● MATERIAL PROVIDED

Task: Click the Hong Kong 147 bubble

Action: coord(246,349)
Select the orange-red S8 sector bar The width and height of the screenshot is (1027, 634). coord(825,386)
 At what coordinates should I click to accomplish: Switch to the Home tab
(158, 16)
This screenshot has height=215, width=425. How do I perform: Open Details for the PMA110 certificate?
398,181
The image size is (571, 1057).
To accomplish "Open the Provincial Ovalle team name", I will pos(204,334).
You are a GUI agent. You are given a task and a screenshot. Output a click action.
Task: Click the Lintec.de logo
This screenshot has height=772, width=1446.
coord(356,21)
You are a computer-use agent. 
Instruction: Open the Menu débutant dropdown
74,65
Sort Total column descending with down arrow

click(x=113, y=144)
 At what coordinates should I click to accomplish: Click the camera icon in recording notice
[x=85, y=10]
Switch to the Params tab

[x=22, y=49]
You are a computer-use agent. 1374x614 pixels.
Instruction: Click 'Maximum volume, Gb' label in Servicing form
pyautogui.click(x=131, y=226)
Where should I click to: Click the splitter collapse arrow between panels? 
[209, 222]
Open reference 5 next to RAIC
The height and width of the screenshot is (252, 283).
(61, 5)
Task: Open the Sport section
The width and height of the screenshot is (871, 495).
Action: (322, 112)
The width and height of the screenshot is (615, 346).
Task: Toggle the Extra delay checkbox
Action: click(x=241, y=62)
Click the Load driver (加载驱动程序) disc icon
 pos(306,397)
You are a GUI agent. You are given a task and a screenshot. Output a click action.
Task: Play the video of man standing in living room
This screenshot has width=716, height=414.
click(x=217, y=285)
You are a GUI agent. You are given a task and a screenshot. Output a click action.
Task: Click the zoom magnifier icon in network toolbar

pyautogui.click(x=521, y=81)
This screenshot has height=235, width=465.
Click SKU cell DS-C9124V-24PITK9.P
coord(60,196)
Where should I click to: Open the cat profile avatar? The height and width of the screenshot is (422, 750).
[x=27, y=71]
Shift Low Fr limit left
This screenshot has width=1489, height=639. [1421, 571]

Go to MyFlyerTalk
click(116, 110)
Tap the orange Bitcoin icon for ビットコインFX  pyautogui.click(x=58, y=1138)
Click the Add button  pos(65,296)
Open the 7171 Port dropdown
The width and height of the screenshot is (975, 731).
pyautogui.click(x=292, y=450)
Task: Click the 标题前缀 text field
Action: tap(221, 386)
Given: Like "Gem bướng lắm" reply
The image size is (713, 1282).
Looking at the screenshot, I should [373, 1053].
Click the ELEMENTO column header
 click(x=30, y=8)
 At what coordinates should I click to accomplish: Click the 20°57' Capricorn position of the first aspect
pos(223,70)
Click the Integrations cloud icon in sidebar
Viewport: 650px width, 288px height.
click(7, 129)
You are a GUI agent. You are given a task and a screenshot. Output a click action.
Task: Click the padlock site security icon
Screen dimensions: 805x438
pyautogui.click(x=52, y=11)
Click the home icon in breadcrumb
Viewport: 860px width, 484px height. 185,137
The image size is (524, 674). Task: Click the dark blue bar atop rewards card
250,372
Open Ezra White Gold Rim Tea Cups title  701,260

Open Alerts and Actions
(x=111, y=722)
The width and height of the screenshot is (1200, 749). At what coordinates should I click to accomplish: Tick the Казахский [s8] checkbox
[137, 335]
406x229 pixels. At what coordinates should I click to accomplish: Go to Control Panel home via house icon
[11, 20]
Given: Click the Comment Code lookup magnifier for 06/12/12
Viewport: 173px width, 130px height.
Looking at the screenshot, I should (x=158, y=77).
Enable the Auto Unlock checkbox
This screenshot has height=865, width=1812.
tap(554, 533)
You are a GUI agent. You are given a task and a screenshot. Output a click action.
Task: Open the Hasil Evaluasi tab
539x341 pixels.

● EXERCISE TASK
Copy out the lines from the start of the records through the line containing "I will pos(204,334).", including that line.

● TASK OUTPUT
Task: Click the Hong Kong 147 bubble

Action: coord(246,349)
Select the orange-red S8 sector bar The width and height of the screenshot is (1027, 634). coord(825,386)
 At what coordinates should I click to accomplish: Switch to the Home tab
(158, 16)
This screenshot has height=215, width=425. How do I perform: Open Details for the PMA110 certificate?
398,181
The image size is (571, 1057).
To accomplish "Open the Provincial Ovalle team name", I will pos(204,334).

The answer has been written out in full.